## Directions for this task
Using the data below, copy every line that contains the word "header".

Collected data:
+ + +
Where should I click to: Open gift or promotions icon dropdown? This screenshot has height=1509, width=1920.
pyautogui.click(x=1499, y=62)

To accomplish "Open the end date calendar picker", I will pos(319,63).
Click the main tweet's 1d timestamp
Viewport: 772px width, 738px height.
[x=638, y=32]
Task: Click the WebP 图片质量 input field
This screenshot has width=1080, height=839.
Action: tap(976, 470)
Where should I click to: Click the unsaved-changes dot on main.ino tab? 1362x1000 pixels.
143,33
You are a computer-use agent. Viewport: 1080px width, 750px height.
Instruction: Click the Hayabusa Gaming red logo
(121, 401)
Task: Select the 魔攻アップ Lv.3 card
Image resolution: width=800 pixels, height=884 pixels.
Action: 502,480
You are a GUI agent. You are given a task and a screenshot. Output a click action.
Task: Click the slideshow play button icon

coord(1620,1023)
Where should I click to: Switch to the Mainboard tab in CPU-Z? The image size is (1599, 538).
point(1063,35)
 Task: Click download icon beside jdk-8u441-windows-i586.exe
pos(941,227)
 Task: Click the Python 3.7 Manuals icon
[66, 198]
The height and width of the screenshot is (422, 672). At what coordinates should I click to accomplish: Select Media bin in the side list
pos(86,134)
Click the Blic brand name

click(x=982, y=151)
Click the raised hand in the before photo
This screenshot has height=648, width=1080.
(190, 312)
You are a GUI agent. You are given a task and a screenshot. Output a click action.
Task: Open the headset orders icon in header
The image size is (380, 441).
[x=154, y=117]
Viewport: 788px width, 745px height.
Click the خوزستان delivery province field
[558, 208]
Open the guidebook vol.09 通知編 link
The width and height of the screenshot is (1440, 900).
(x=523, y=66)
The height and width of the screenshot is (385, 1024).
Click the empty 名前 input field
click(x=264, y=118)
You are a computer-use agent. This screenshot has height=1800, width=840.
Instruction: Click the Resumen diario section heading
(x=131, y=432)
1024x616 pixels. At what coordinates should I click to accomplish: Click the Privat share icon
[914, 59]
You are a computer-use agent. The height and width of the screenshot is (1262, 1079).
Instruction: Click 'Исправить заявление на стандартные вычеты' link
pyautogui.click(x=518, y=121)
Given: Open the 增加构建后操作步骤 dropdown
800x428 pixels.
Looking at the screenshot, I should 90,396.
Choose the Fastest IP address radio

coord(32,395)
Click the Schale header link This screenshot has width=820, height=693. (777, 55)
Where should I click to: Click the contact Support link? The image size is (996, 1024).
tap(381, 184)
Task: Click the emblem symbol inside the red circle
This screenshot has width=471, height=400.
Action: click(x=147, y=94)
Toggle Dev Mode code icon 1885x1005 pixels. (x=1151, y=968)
+ + +
## Response to the task
Task: Open the headset orders icon in header
Click the Schale header link This screenshot has width=820, height=693. (777, 55)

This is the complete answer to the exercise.